Source: https://cli.nylas.com/guides/gmail-api-quotas-2026

# Gmail API Quotas in 2026

Gmail API quotas changed on May 1, 2026. This guide explains the new per-minute limits, daily billing threshold, per-method costs, and when a CLI workflow is safer than direct API plumbing.

Written by [Qasim Muhammad](https://cli.nylas.com/authors/qasim-muhammad) Staff SRE

Reviewed by [Qasim Muhammad](https://cli.nylas.com/authors/qasim-muhammad)

Updated May 14, 2026

> **TL;DR:** Google updated Gmail API usage limits on May 1, 2026. New projects get 1,200,000 quota units per minute per project, 6,000 per minute per user per project, and new per-method costs such as 20 units for `messages.get`.

## What changed in Gmail API quotas on May 1, 2026?

Gmail API quota limits changed on May 1, 2026 for new Cloud projects, while projects that used Gmail API between November 2025 and April 2026 keep their existing quotas for now. Google now documents 1,200,000 quota units per minute per project and 6,000 per minute per user per project.

Google also added an 80,000,000 quota-unit daily billing threshold per project. The threshold does not trigger billing yet; Google says full billing details will come later in 2026 with at least 90 days of notice. Read the current [Gmail API usage limits](https://developers.google.com/workspace/gmail/api/reference/quota) before sizing a sync job.

## Which Gmail methods cost the most units?
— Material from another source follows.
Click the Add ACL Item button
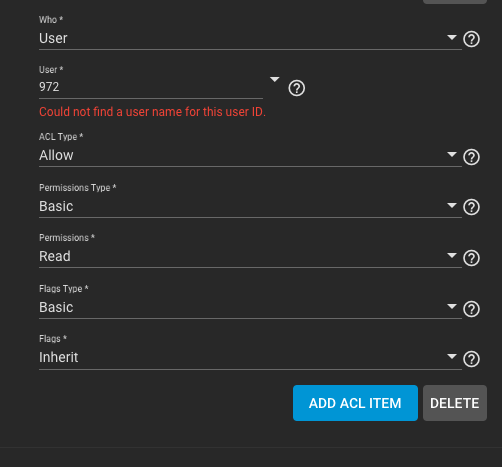[x=355, y=403]
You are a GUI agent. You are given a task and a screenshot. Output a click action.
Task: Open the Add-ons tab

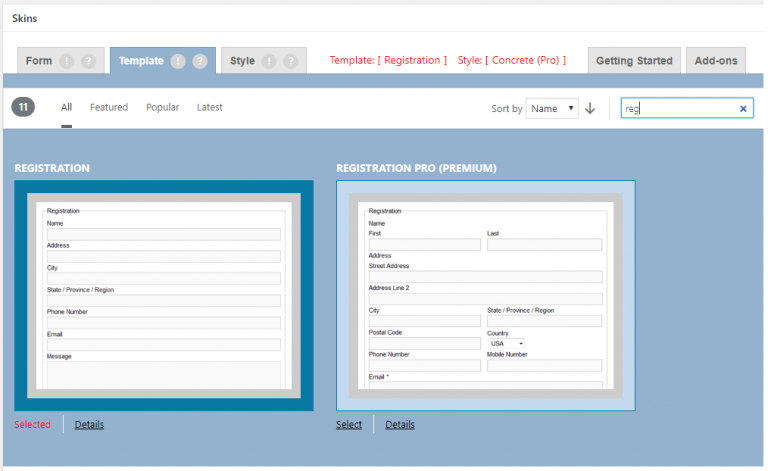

Gmail method costs now make body reads and sends much more expensive than simple list calls. The current table prices `messages.list` at 5 units, `history.list` at 2, `messages.get` at 20, `threads.get` at 40, and `messages.send` at 100 units per request.

A naive sync that lists 10,000 message IDs and then calls `messages.get` for each body can spend 200,000 units on reads after the list phase. That is why mailbox agents should search narrowly, page carefully, and avoid fetching full bodies unless the task needs them.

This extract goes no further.